Last month I finally got my wish and I was heading to Paris for work... and play! I would get to meet some of my favourite designers and preview stock, not to be released until next year. I was ready to blog, Twitter Post and Instagram my way through this amazing trip! After my first day of work I headed, dazed, to the river Seine to relax and try take in everything that I had experienced in the 24 hours I had been in Paris. Alas when I got to that spot, Gene Kelly wasn't waiting for me. And in his place were 300 international tourists taking photos on their iPhones and posting multiple selfies of themselves by the river. It wasnt what I expected from the Paris in my mind.
In that moment I understood completely why my parents had brought me up in this way. Trying to hold onto the last bit of innocence and beauty in it's honest form. Seeing the world through unaffected eyes. Not needing cameras, selfies or Twitter Posts to boast about what was happening. Reality was, I was in Paris... and I needed to feel it. Everything I saw astounded me and I was so excited to be there, but I could tell my story later... For now I just needed to dance my little dance beside the Seine and feel what I felt when I was eight years old, watching this movie for the first time.... Complete wonder.

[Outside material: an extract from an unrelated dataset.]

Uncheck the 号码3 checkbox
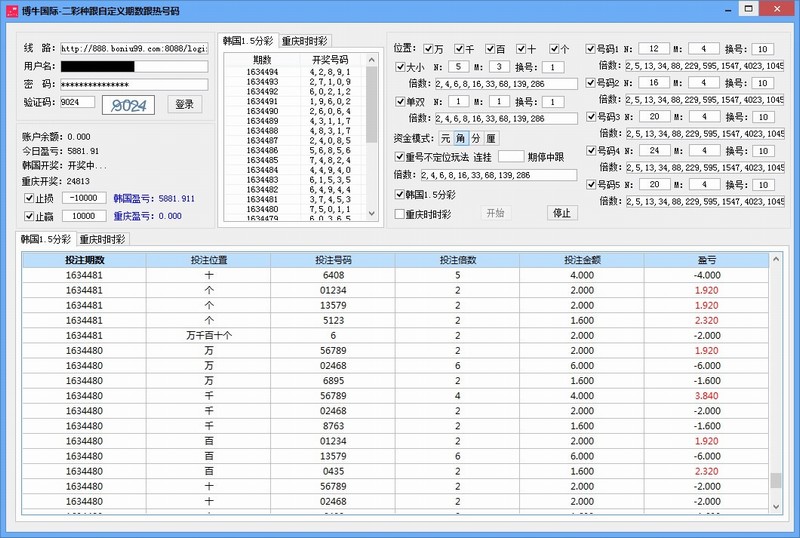 (590, 116)
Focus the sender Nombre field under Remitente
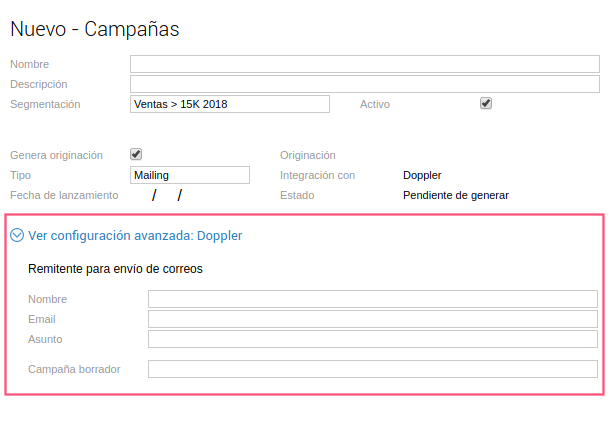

I finally got to be An Australian in Paris... My first time in France and my first trip to Europe. I was invited by one of the masters in the industry to learn the ropes of international lingerie buying and assist on the bi annual trip to Mode city Paris trade fair. I had signed up for four intense days of buying appointments, discovering new labels and market research. Meetings, dinner parties and intense lingerie conversations. I had the opportunity to meet people and see things I could only dream of. It was my absolute heaven and I was in awe every single day. This was my life and I needed to experience it without interruptions.
So I apologise to all those asking why I haven't been posting lately, and I hope you understand I work not only full time in this industry but part time also in different aspects of the lingerie world. Be it stylist, buyer, consultant, fitter or writer. I write this blog for fun and I only hope that my continued readers enjoy this lingerie journey as much as I have been. Over the next month I will give you the highlights of the trip and what I purchased, saw and learnt over there. It was a time in my life I will never forget and I look forward to sharing my world with you.
Have you been lingerie shopping in Europe before? What did you think of the stores there compared to where you live?